## TASK TO CARRY OUT
Reproduce the rows verbatim, starting with the line containing "Select the Windows Hello face sign-in option" and ending with the line containing "pyautogui.click(x=365, y=438)", both included. Omit the pictures from your answer.

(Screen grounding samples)
──────

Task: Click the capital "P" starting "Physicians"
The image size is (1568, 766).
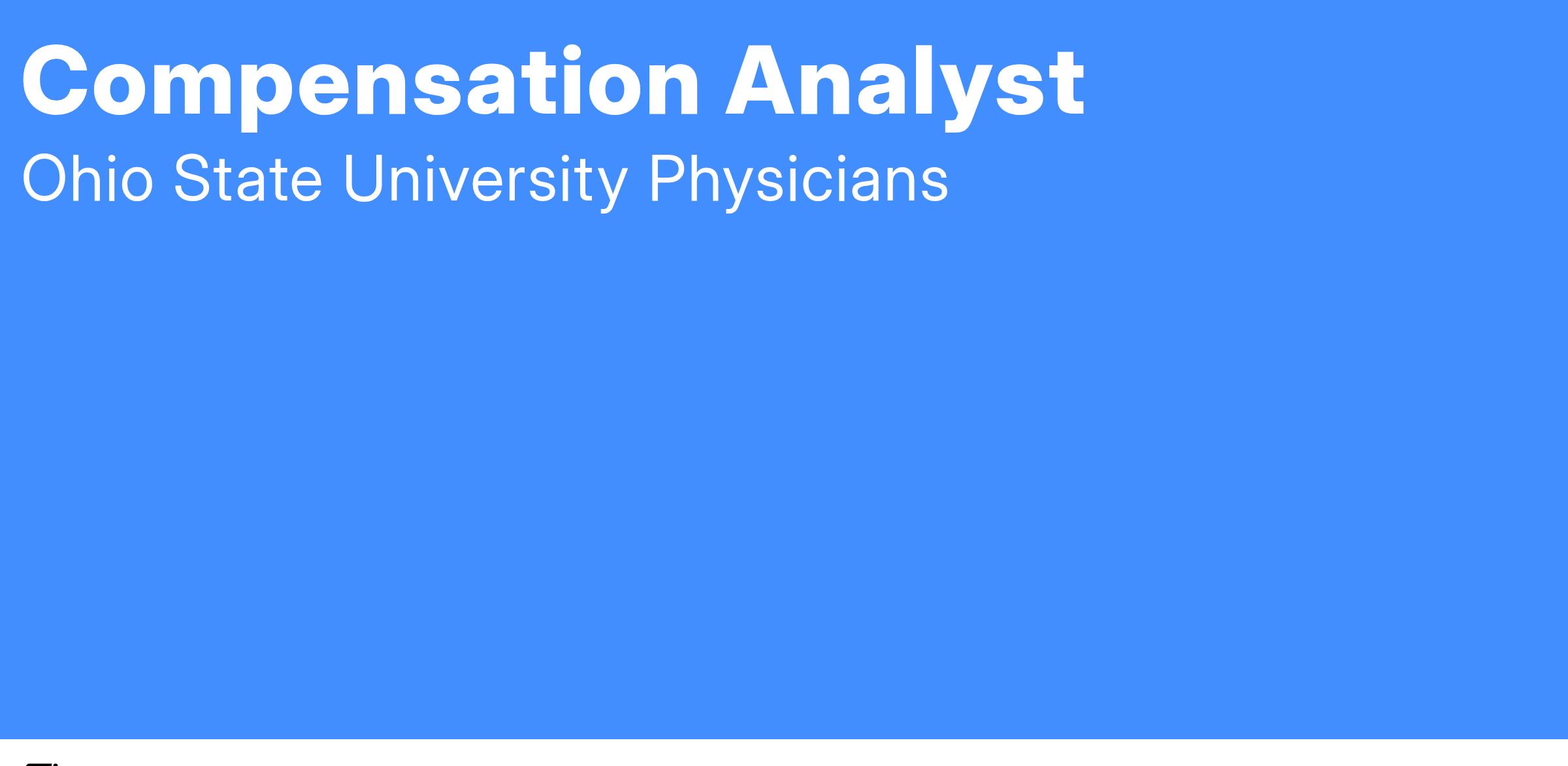Action: [x=668, y=180]
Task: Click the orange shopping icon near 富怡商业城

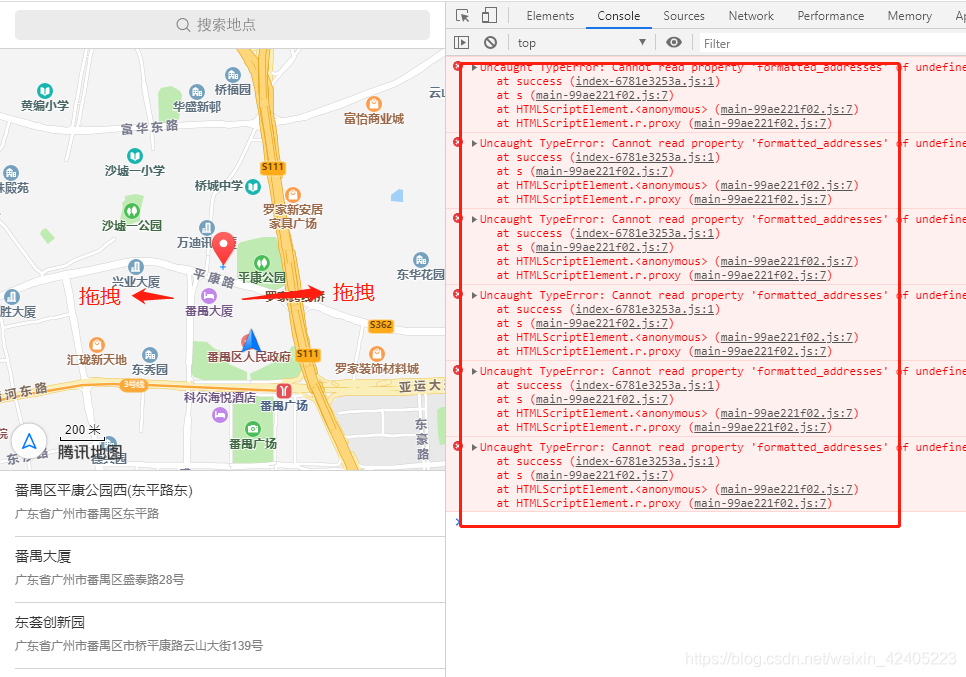Action: [x=374, y=104]
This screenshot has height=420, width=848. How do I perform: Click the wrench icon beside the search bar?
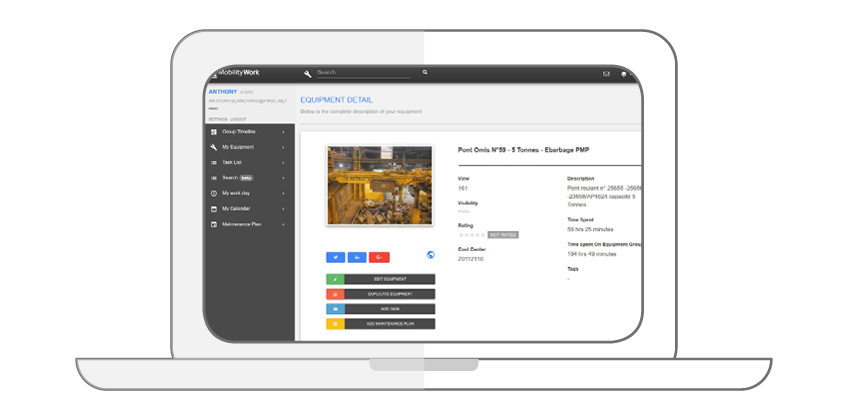pos(308,73)
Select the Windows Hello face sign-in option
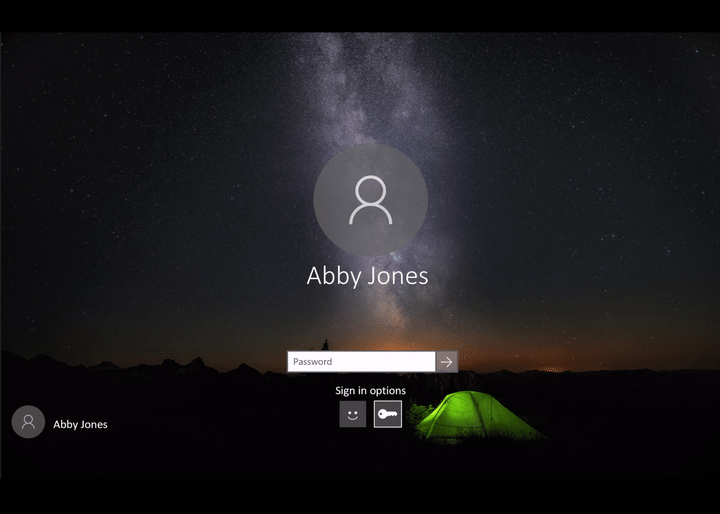Screen dimensions: 720x514 [x=352, y=414]
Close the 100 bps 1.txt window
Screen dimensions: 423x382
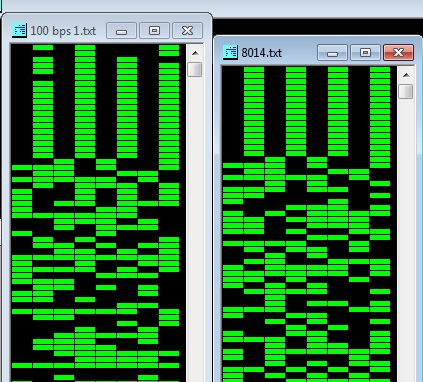coord(187,31)

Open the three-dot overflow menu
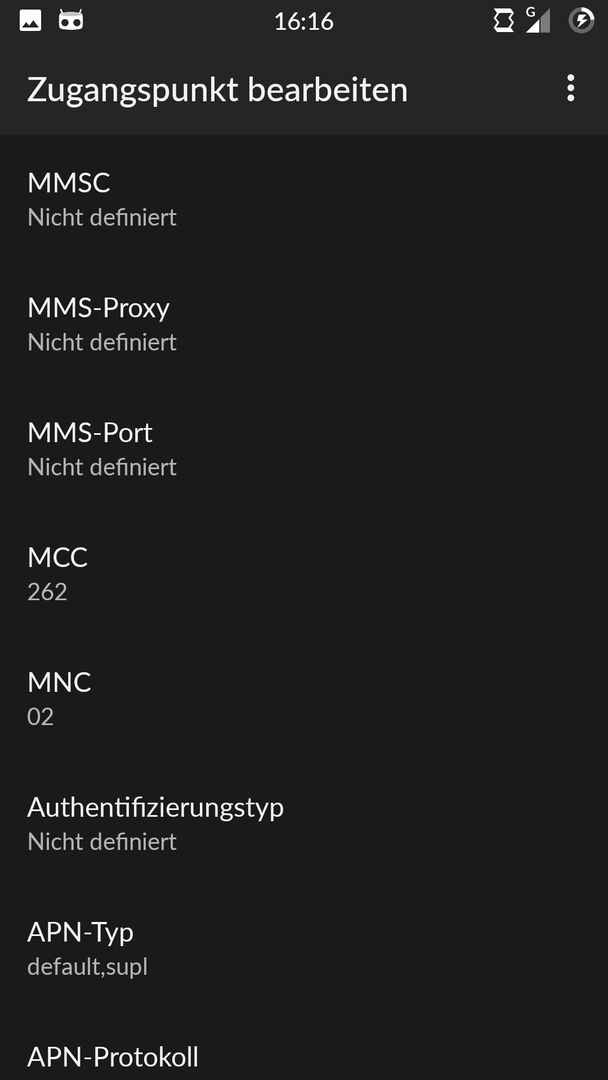[570, 89]
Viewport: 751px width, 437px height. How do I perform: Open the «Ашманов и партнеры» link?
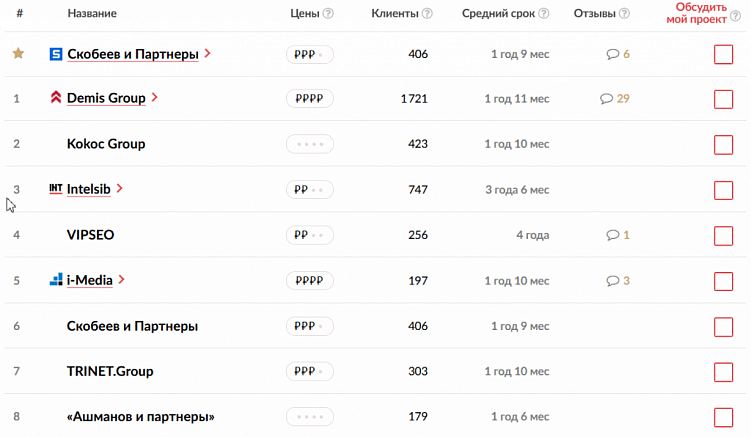pos(140,416)
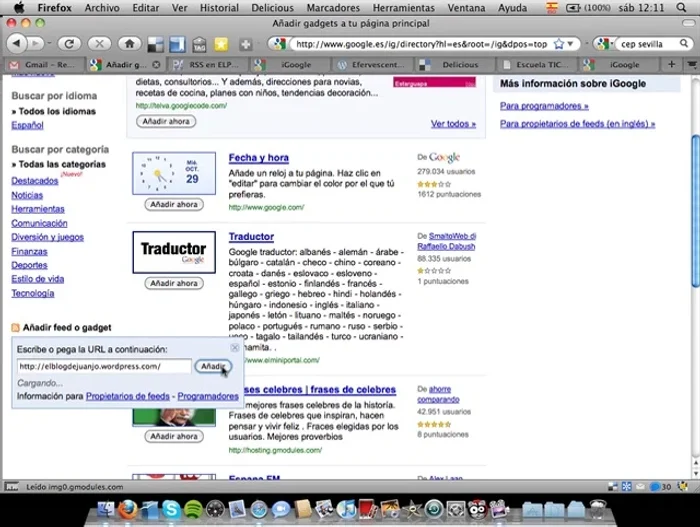Go to the Home page icon
The width and height of the screenshot is (700, 527).
coord(128,44)
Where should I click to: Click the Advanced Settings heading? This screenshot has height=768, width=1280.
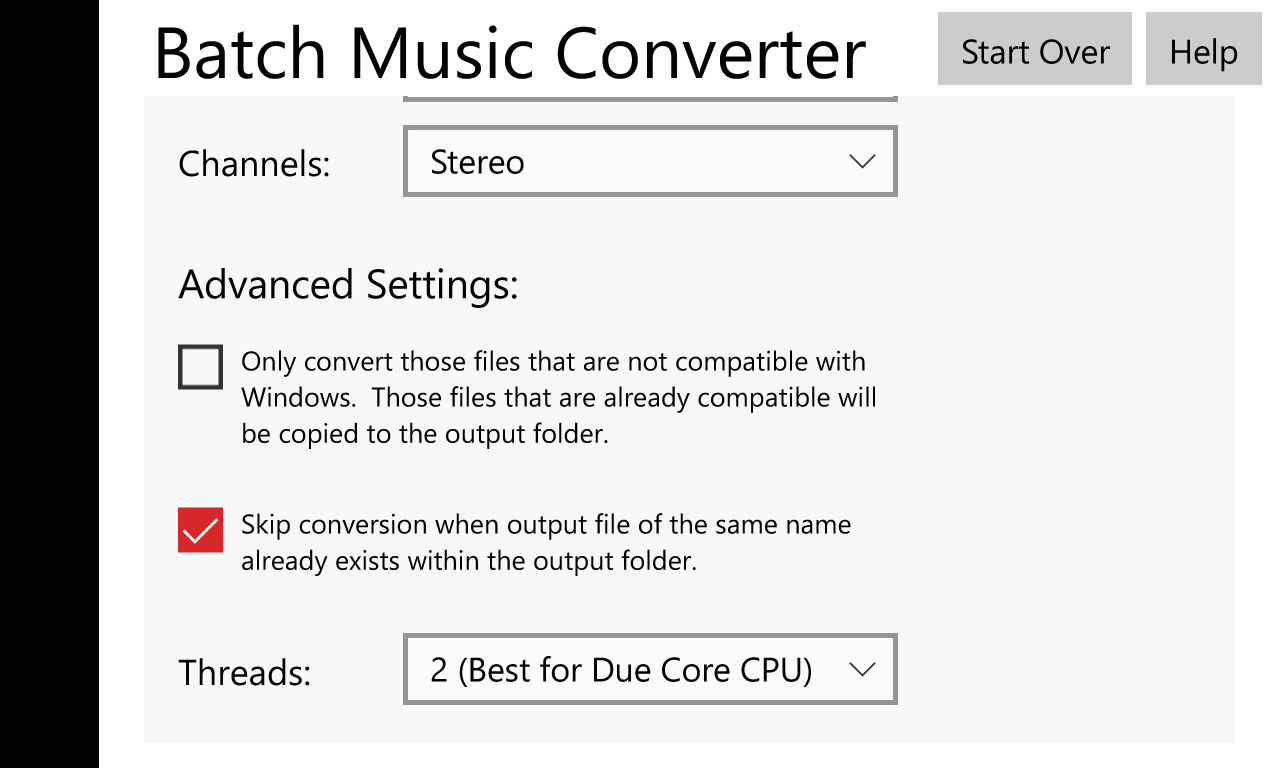point(348,284)
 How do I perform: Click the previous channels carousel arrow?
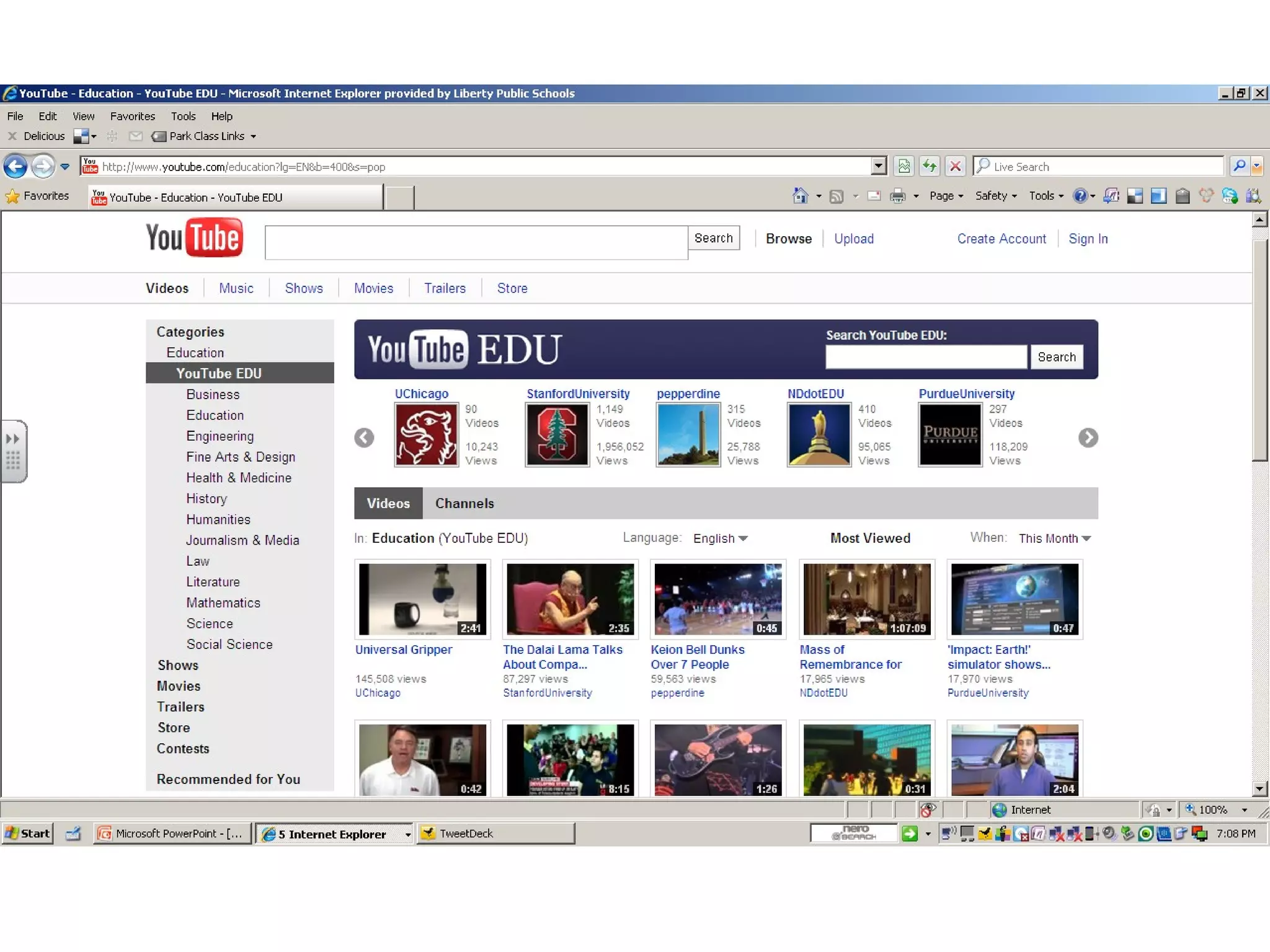pyautogui.click(x=365, y=438)
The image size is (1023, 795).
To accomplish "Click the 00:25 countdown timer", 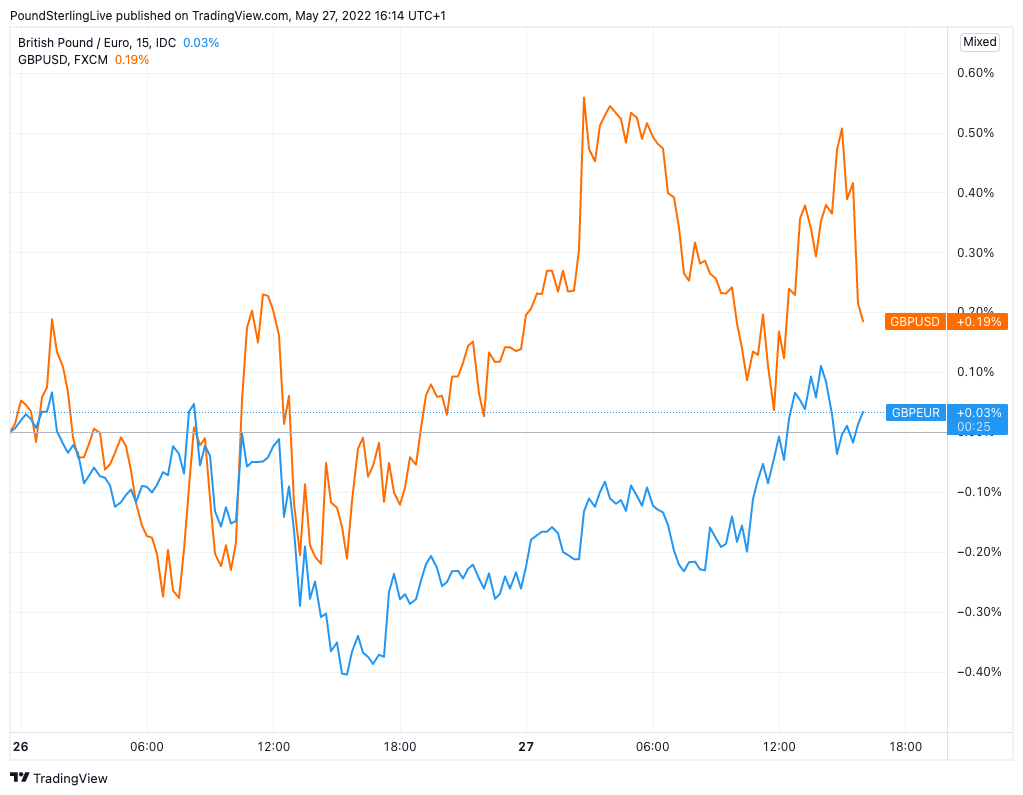I will pos(973,427).
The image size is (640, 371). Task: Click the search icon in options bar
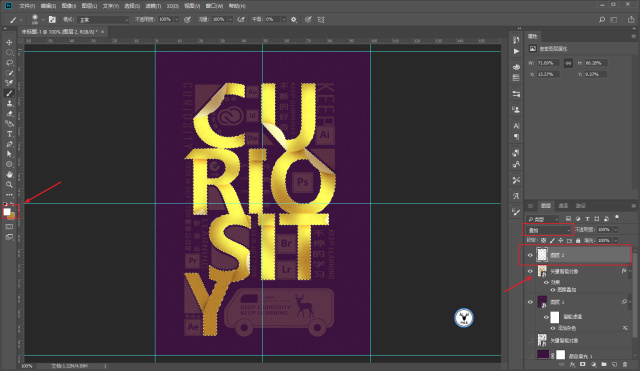602,20
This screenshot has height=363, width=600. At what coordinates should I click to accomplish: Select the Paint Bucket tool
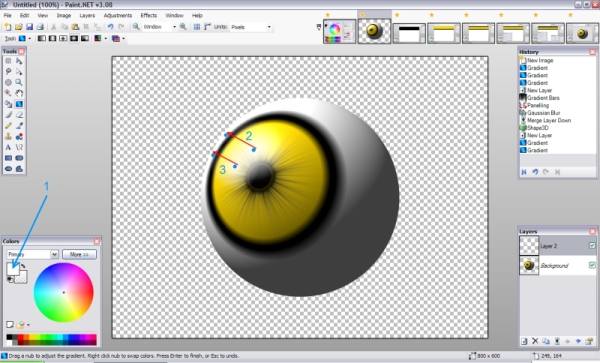(8, 104)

──────

## EXPECTED ANSWER
Select the Windows Hello face sign-in option
Screen dimensions: 720x514 [x=352, y=414]
Close the 100 bps 1.txt window
Screen dimensions: 423x382
coord(187,31)

Open the three-dot overflow menu
[570, 89]
Viewport: 751px width, 437px height. How do I perform: Open the «Ашманов и партнеры» link?
pos(140,416)
Go to the Home page icon
The width and height of the screenshot is (700, 527).
coord(128,44)
Where should I click to: Click the Advanced Settings heading? This screenshot has height=768, width=1280.
point(348,284)
 How do I perform: Click the previous channels carousel arrow?
pyautogui.click(x=365, y=438)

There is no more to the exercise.